Aeroacoustic Signal Processing
This talk addresses the processing and analysis of aeroacoustic signals. By aeroacoustic signals, it is meant the measurement of sound produced by the turbulent motion of a fluid or the interaction of a fluid with obstacles. Such measurements are encountered in numerous applications. Of particular concern here is sound produced by rotating machines, as encountered in aeronautics. The processing of aeroacoustic signal poses several challenges that are inherent to the nature of the signals. First, aeroacoustic signals typically comprise a superposition of several components, with different statistical properties. Second, they often suffer from a very low signal-to-noise ratio. The talk addresses these two topics. A rather general decomposition is introduced that separates aeroacoustic signals into a tonal part, a cyclostationary broadband part attached to rotating components, and a residual stationary broadband part that typically embodies background noise.
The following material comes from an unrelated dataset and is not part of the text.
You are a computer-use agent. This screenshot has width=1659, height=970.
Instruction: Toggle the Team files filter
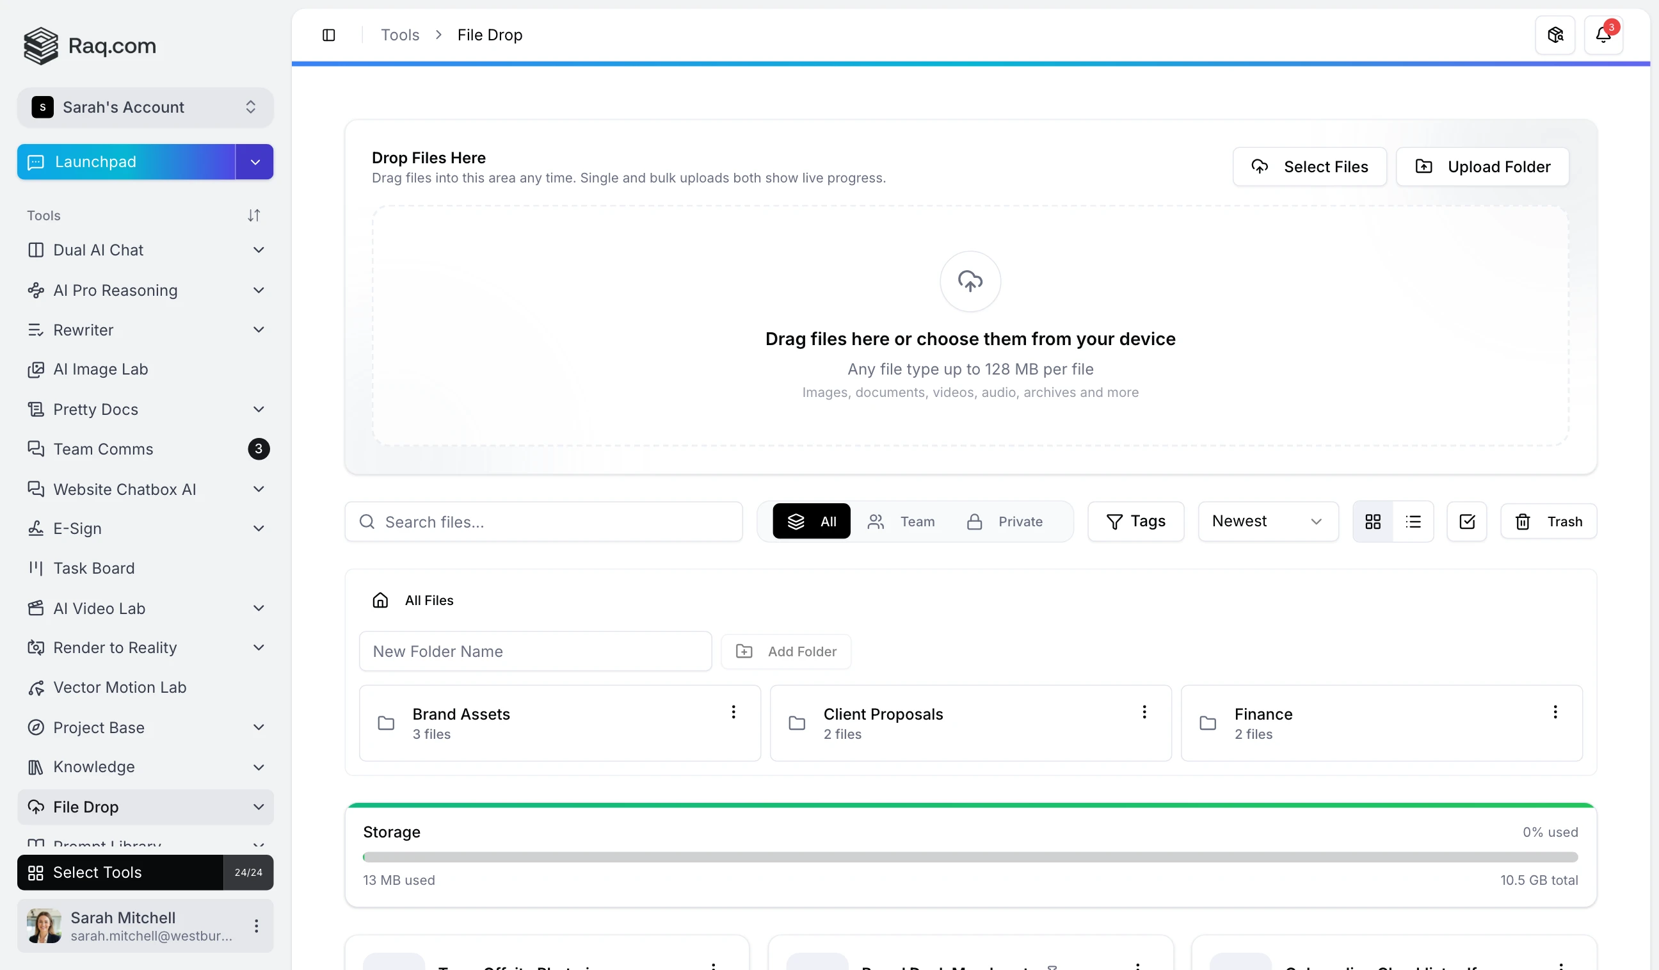tap(903, 521)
Examples are shown where this decomposition allows the analysis of different physical phenomena that would have been difficult to isolate otherwise. Besides, another approach is introduced that directly decomposes aeroacoustic signals into one part relating to their acoustical content and another part relating to their aerodynamic content. This is found especially useful in applications where the former is of primary interest, while being completely masked by the latter. Examples of application are shown in aeronautics, including in-flight and wind-tunnel tests.